(January 21, 2010 at 1:15 am)chatpilot Wrote: All of your add ons in parenthesis except for the last one are all in the most mundane way impossibilities in our world as is evidenced by our everyday observation of throwing a ball up in the air. A ball with weight and mass (for instance a baseball) will not remain suspended or rising indefinitely, and no matter how hard you throw a ball it will not break free from Earths gravitational force. It is in this context that I would consider my example an absolute truth that anyone in the same ballpark as I could confirm by conducting the same experiment.Everyday observation isn't absolute. Science advances by everyday observation doing something it's never done before (at least not in front of us before). Physics equations will show you that if you throw a ball fast enough, it will escape the Earth. We do it every month with rockets and space shuttles. The only difference between the two is that a ball is smaller and requires less energy to move it the same distance, but it also needs an excess of energy because unlike the rocket, it doesn't generate it's own thrust, and so needs to compensate for the pull of gravity and air resistance.

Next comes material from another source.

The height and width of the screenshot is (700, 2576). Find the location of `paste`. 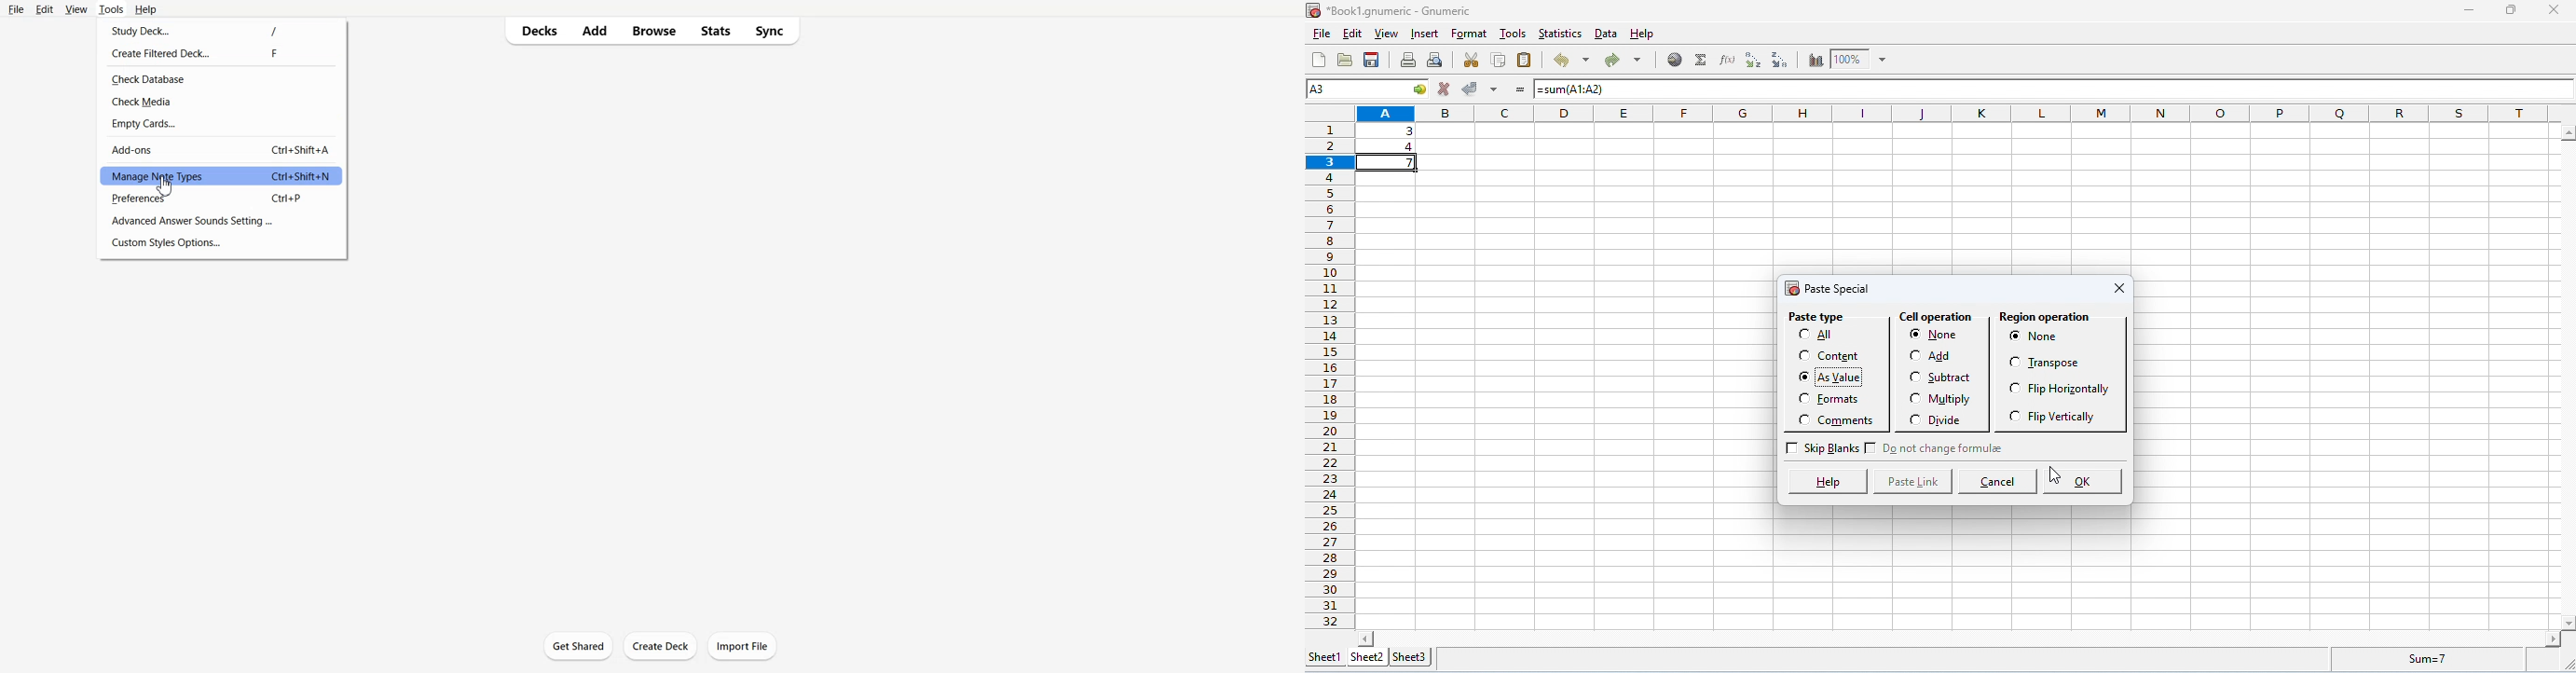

To piss all over your "absolute truth" nonsense again, you have no way of determining whether a ball will come back down when you throw it up based on previous observations. Our previous observations give us laws that describe how we think the universe works, but they are not absolute (they are subject to change as new data comes in). You could argue that your ball has a high chance of coming down based on previous occurrences, but I would argue this is bullshit as well, since you are working on an assumption that the universe is ordered and that it is material. Truthfully, there are an infinite amount of things that could happen to the ball when it reaches the peak. It could just be wild coincidence that so far, every time we've thrown a ball up, it has come down. The next time we do so, it could do anything.
This is the problem when applying mathematical probability to real world scenarios. In maths, you define the probabilities based on your rules. In reality, the probabilities cannot be defined, since we have no way of knowing all of them are.